Comment 25 Fedora Update System 2013-09-27 21:42:34 UTC
kernel-3.11.2-201.fc19 has been submitted as an update for Fedora 19.
https://admin.fedoraproject.org/updates/kernel-3.11.2-201.fc19

Comment 26 Fedora Update System 2013-09-28 20:45:12 UTC
kernel-3.10.13-101.fc18 has been submitted as an update for Fedora 18.
https://admin.fedoraproject.org/updates/kernel-3.10.13-101.fc18

Comment 27 Fedora Update System 2013-09-29 01:21:50 UTC
Package kernel-3.11.2-201.fc19:
* should fix your issue,
* was pushed to the Fedora 19 testing repository,
* should be available at your local mirror within two days.
Update it with:
# su -c 'yum update --enablerepo=updates-testing kernel-3.11.2-201.fc19'
as soon as you are able to, then reboot.
Please go to the following url:
https://admin.fedoraproject.org/updates/FEDORA-2013-17865/kernel-3.11.2-201.fc19
then log in and leave karma (feedback).

Comment 28 Fedora Update System 2013-09-30 16:28:07 UTC
kernel-3.11.2-301.fc20 has been submitted as an update for Fedora 20.
https://admin.fedoraproject.org/updates/kernel-3.11.2-301.fc20

Comment 29 Fedora Update System 2013-10-01 01:57:14 UTC
kernel-3.11.2-201.fc19 has been pushed to the Fedora 19 stable repository.  If problems still persist, please make note of it in this bug report.

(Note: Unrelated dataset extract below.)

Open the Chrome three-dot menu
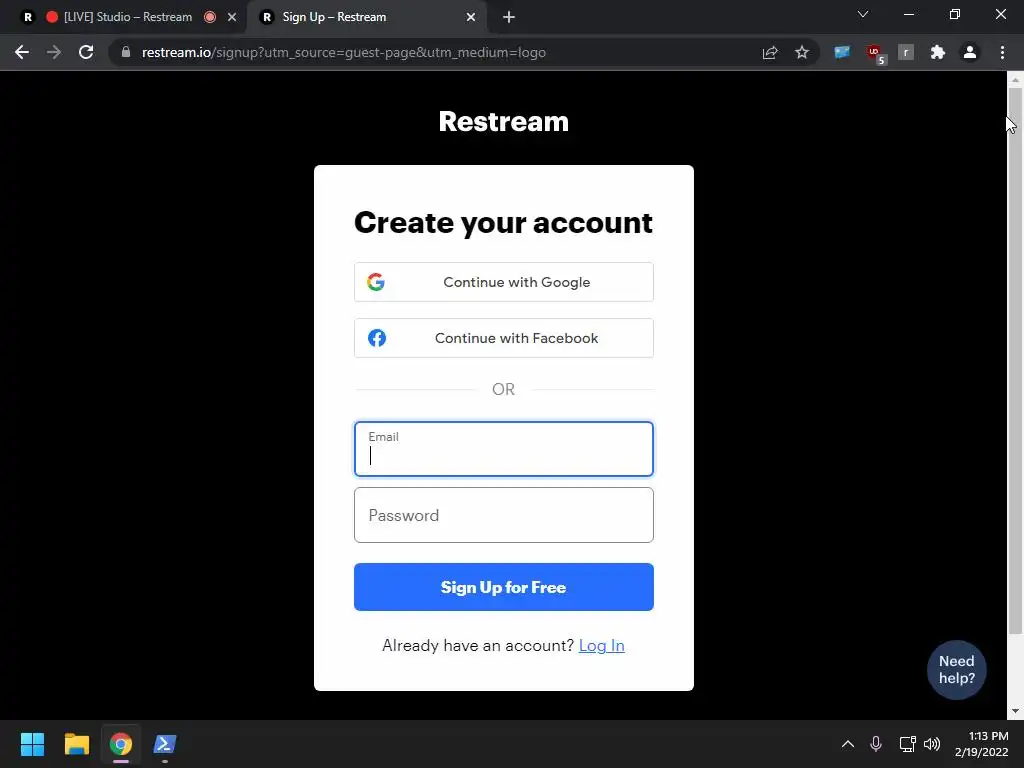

Comment 30 Fedora Update System 2013-10-02 06:36:07 UTC
kernel-3.11.2-301.fc20 has been pushed to the Fedora 20 stable repository.  If problems still persist, please make note of it in this bug report.

Comment 31 Fedora Update System 2013-10-03 01:11:29 UTC
kernel-3.10.13-101.fc18 has been pushed to the Fedora 18 stable repository.  If problems still persist, please make note of it in this bug report.